> _Exercise requirements_
**1.** From the kitten article, write out the text between "Kitten poos on girlUNILAD" and "as ‘good luck’.", inclusive.
**2.** Answer these questions using the kitten article:
(a) Where in the car is the girl sitting when she is covered in kitten dung?
(b) What happened to the writer's nose when the writer was younger?
(c) At which school is Daniel Pomp a professor?
**3.** Carry on the kitten article, starting after its last sentence.

> _Passage to read_
Kitten Poos On Hysterical Girl And She Absolutely Loses It

Kitten poos on girlUNILAD

Out of all the horrible things humans can experience on this planet, I’d say getting covered in poo is up there.

For some reason it’s hard to imagine a way out of getting crapped on. A practical tactic once it’s happened beyond sitting/standing there in total shock and disgust.

All poo is bad. There’s no genre of it that could slide down the side of your face and fail to horrify you.

When I was younger a bird defecated right on my nose, which, as things go in order to save people the embarrassment and PTSD that comes with being a pigeon’s fecal dartboard was congratulated as ‘good luck’.

I received no such thing. To this day I live in fear of a bird laying waste to my nose at the click of a finger and assume I always will. You win some, you lose some.

It’s why I sympathise with this girl who sits frozen in the passenger seat of a car having been caked in kitten dung.

Look at this face. A truly coming-of-age moment. Up until this moment, it was all lollipops, trampolines and play-doh. Not anymore. You know where you are? You’re in the jungle, baby.

Watch it here:

Absolute scenes. But is it all that bad? Do I and others like me need to re-assess our childhood nightmares of animal poo? Unfortunately not. Animal poo has no benefits to us mortals. Human poo on the other hand… now you’re getting somewhere.

As it happens, and bare with me here, your own poo – and the intake of it – is not actually bad for you apparently.

Say you’re on the toilet, or anywhere – it doesn’t really matter. Say out of the blue you suddenly soil yourself so bad it shoots up into the air and lands all over you. Disturbingly, one piece goes straight in your mouth. ‘No way!’ you say. ‘I just ate my own poo!’ Do not fret. As long as it’s yours, and you’re relatively healthy, everything’s gonna be OK.

Bruce in MatildaTriStar Pictures

Daniel Pomp, PhD, professor, UNC School of Global Public Health told Gawker (RIP):

A big difference between urine and poop is that urine is sterile while poop is, well, you know, smelly and full of bacteria.

Dataset entries:
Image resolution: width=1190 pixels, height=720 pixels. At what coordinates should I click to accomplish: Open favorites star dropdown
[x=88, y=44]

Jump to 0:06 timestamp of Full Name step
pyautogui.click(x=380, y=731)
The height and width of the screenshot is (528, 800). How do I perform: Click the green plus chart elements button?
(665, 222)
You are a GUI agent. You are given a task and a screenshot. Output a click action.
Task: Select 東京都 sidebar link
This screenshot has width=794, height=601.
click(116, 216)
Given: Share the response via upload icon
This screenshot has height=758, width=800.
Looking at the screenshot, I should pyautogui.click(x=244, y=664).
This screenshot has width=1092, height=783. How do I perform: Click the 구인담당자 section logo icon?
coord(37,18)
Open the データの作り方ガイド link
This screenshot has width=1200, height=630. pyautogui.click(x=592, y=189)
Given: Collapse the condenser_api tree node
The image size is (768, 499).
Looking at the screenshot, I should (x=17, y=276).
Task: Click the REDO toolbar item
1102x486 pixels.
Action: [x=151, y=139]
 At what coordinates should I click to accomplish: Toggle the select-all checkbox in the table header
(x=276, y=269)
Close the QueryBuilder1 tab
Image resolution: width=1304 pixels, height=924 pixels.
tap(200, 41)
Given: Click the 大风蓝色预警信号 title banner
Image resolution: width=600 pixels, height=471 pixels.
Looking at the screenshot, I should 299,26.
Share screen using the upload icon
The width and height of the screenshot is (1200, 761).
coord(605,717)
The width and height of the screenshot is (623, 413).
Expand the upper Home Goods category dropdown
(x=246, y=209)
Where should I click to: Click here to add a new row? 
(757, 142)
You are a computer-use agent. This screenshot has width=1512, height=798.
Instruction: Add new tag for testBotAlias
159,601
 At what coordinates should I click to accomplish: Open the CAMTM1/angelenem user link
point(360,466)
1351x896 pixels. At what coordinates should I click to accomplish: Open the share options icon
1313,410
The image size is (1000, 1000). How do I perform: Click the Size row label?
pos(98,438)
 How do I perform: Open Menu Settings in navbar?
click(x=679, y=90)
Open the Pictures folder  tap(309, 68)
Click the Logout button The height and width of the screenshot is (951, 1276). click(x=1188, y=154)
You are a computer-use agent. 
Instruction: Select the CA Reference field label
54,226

> _Answers for this exercise_
**1.**
Kitten poos on girlUNILAD

Out of all the horrible things humans can experience on this planet, I’d say getting covered in poo is up there.

For some reason it’s hard to imagine a way out of getting crapped on. A practical tactic once it’s happened beyond sitting/standing there in total shock and disgust.

All poo is bad. There’s no genre of it that could slide down the side of your face and fail to horrify you.

When I was younger a bird defecated right on my nose, which, as things go in order to save people the embarrassment and PTSD that comes with being a pigeon’s fecal dartboard was congratulated as ‘good luck’.

**2.**
(a) In the passenger seat.
(b) A bird defecated right on it.
(c) The UNC School of Global Public Health.

**3.**
That said, those are the same bacteria that live in your gut and play many healthy roles in your body, so coprophagy is not necessarily unhealthy unless the poop originates from an unhealthy individual.

P.K. Newby, ScD, MPH, MS nutrition scientist and food writer, added:

Bottom line: the human body is a wondrous machine, with complex systems designed to extract nutrients from food and, during metabolism, excrete the waste products in the form of both liquids (urine) and solids (feces). The body is not 100% efficient, however (no machine is), so there could be some residual nutrition left in the waste.

That said, whatever small amount of nutrition that remains, which can have utility in some cases—-a likely explanation why certain species do eat their poop, like dogs; why poop from some species provides nutrients for others; etc—-it’s not a terribly efficient way of obtaining energy and nutrition for humans.

Basically, it’s not a waste of time, but it’s not really helpful either. If you’re healthy and wanna eat your own poo, awesome! Let’s just not kid ourselves about it being better for you than, say, fruit.

Also, and I can’t stress this enough, if you are going to eat poo, do NOT eat anyone’s other than your own.